INT_FORMATS_TYPE: TypeAlias = Union[
Literal[StructFormat.BYTE],
Literal[StructFormat.UBYTE],
Literal[StructFormat.SHORT],
Literal[StructFormat.USHORT],
Literal[StructFormat.INT],
Literal[StructFormat.UINT],
Literal[StructFormat.LONG],
Literal[StructFormat.ULONG],
Literal[StructFormat.LONGLONG],
Literal[StructFormat.ULONGLONG],
]
FLOAT_FORMATS_TYPE: TypeAlias = Union[
Literal[StructFormat.FLOAT],
Literal[StructFormat.DOUBLE],
Literal[StructFormat.HALFFLOAT],
]
class BaseAsyncWriter(ABC):
@abstractmethod
async def write(self, data: bytes, /) -> None:
...
@overload
async def write_value(self, fmt: INT_FORMATS_TYPE, value: int, /) -> None:
...
@overload
async def write_value(self, fmt: FLOAT_FORMATS_TYPE, value: float, /) -> None:
...
@overload
async def write_value(self, fmt: Literal[StructFormat.BOOL], value: bool, /) -> None:
...
@overload
async def write_value(self, fmt: Literal[StructFormat.CHAR], value: str, /) -> None:
...
async def write_value(self, fmt: StructFormat, value: object, /) -> None:
"""Write a given ``value`` as given struct format (``fmt``) in big-endian mode."""

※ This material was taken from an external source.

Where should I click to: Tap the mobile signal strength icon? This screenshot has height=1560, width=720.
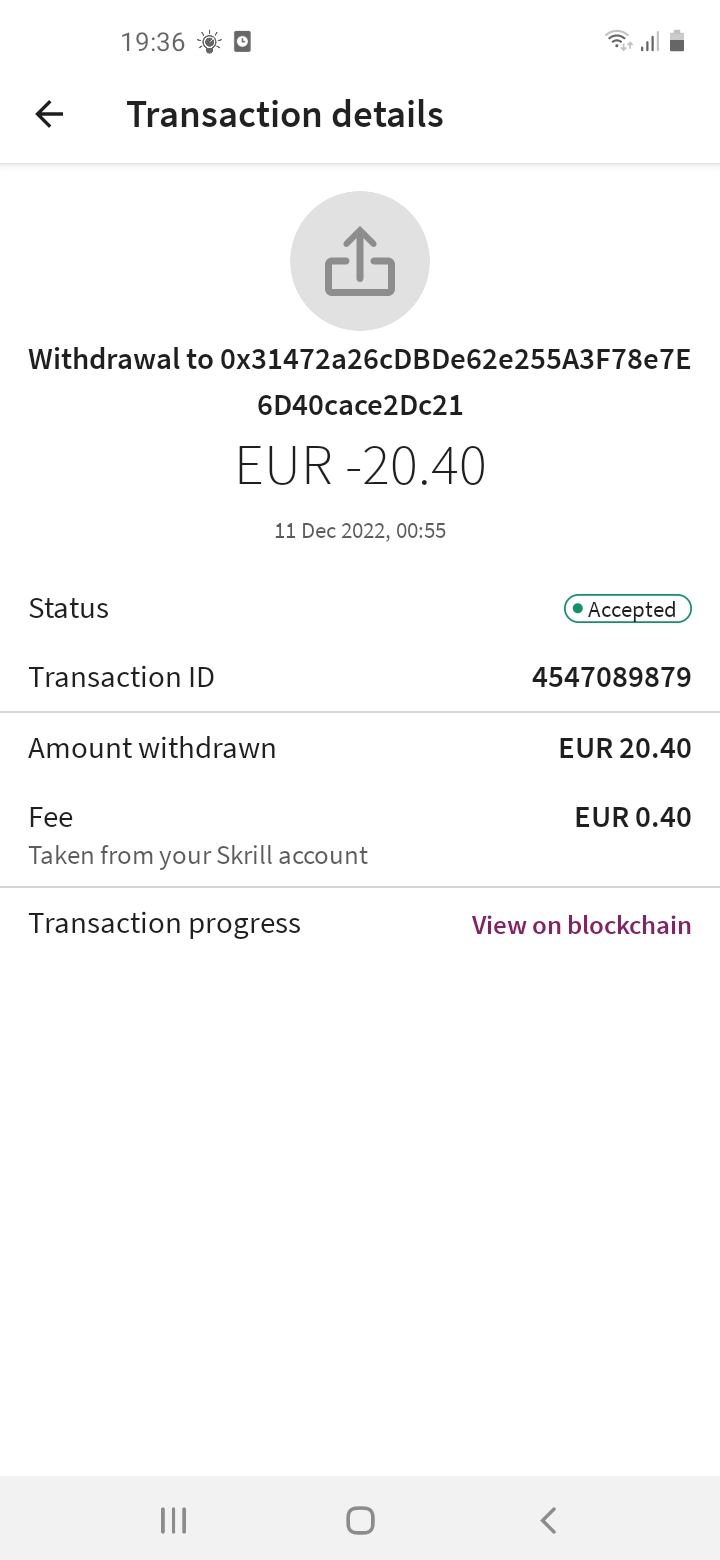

await self.write(struct.pack(">" + fmt.value, value))
You can also see the entire file here
My issue is that it the docs for write_value
function don't include links to back to the StructFormat
class. Also, the formatting here seems very cluttery, the enum is printed with the string value representation, which I don't think is all that relevant to see here. Also, it's really weird that you can directly see ~typing.Literal
text, rather than just Literal
(this might be an issue on my side though, by not having intersphinx configured properly maybe? Not sure though as other python stdlib things seem to produce links normally).